== PAGE EXTRACT ==
◇ ◇ ◇ ◇ ◇

Jon Frank would be considered a successful surf photographer. For the past two decades he’s made a living from expressing his unique vision of surfing and ocean waves, which is quite a feat in itself. He filmed the seminal surf film Litmus in 1995, and a slew of award-winning surf films followed, including Super Computer in 2001, Mick Fanning’s acclaimed biopic Mick, Myself & Eugene, and more recently Musica Surfica. But the still image is Frank’s preferred medium and where he is held in highest regard; he won Photo of the Year at the 2007 Surfer Poll and Video Awards and the 2008 Australian Surfing Awards, and is widely regarded as the artist of the surf image. “What Jon Frank does is ART,” according to grizzled Hawaiian surf photographer Sean Davey.

Despite Divine’s assessment, I am not implying that Jon Frank is “tweaked”. In fact, Frank is one of my closest friends and I admire him far beyond his ability to capture ethereal ocean images. But, as Derek Hynd explained in the introduction to Frank’s 1999 book Waves Of The Sea: “He is not normal. His work is not normal.” A perfect example is his ongoing Frankology series for Surfing World magazine, which is without peer and demonstrates his virtuosity – most are shot over a few days and are brilliant snapshots of people and places, accompanied by Frank’s vivid musings about everything from memories of his much-loved father to riding the tattered sea, “daydreams and life plans hatched under the murky light thrown by a single round porthole”. It doesn’t always make sense and sometimes feels like an unedited invasion into his inner most thoughts, but it is Frank, and brilliant nonetheless.

Frank joined me on many of my expeditions for my surf/travel memoir, Deep Water: Travel Stories and The Search for The Perfect Wave (Hip & Shoulder Books, 2009), initially as a hired gun for Rip Curl, and later when his path crossed with the pro surfing circus and he needed a couch to crash on or a hotel room to shower and shave. He appears intermittently throughout the book, and his incredible images of Hawaii’s outer reefs and Icelandic beaches gave the book an esoteric layer that lifted it beyond my imagination. Frank also provided comic relief:

“The boat was island-hopping from Biak to West Papua, searching unsuccessfully for surf. We drifted in the lee of an uncharted bay, a large sea eagle circling overhead. I lay on the top bunk reading, peering out the dirty porthole to check the waves. Again. Waist-high chunks of windswell sloped onto an exposed limestone reef. The jungle swayed. A dead tree stood proudly on the edge of a slender strip of sand. My head went back to the pillow, fumbling to find my page, tempted by my hidden stash of Beng Beng chocolate bars. Frank woke up. He declared: “I’m going on the ‘net when I go home. I’m going on the ‘net to meet a woman”. He slammed the door and stamped down the passage, his footsteps echoing around the wooden hull. I heard the lock on the toilet click.”

– Chapter 7, The Curse of the Indo Jiwa.

“It’s hard to be 38 years old, having been a professional surf photographer for 15 years, looking down the barrel of 40, wondering whether I can keep doing it.”

◇ ◇ ◇ ◇ ◇

== DATASET SECTION ==
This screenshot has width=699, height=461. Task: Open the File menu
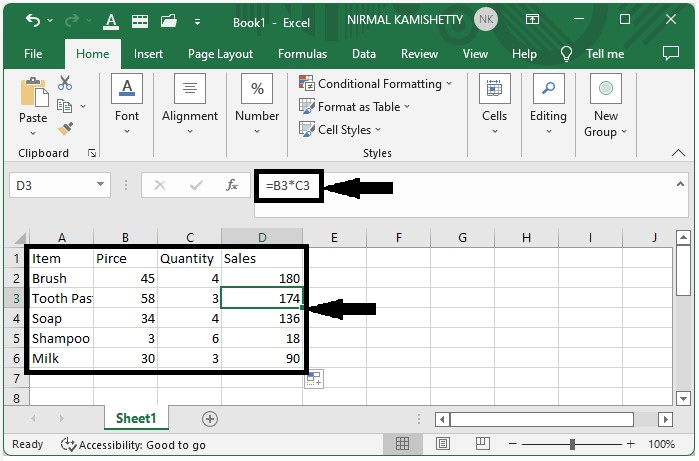click(33, 54)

◇ ◇ ◇ ◇ ◇

== PROBLEM TO WORK ON ==
Reproduce word for word the portion of the Jon Frank profile above from "Jon Frank would" to "photographer Sean Davey.".

== TASK ANSWER ==
Jon Frank would be considered a successful surf photographer. For the past two decades he’s made a living from expressing his unique vision of surfing and ocean waves, which is quite a feat in itself. He filmed the seminal surf film Litmus in 1995, and a slew of award-winning surf films followed, including Super Computer in 2001, Mick Fanning’s acclaimed biopic Mick, Myself & Eugene, and more recently Musica Surfica. But the still image is Frank’s preferred medium and where he is held in highest regard; he won Photo of the Year at the 2007 Surfer Poll and Video Awards and the 2008 Australian Surfing Awards, and is widely regarded as the artist of the surf image. “What Jon Frank does is ART,” according to grizzled Hawaiian surf photographer Sean Davey.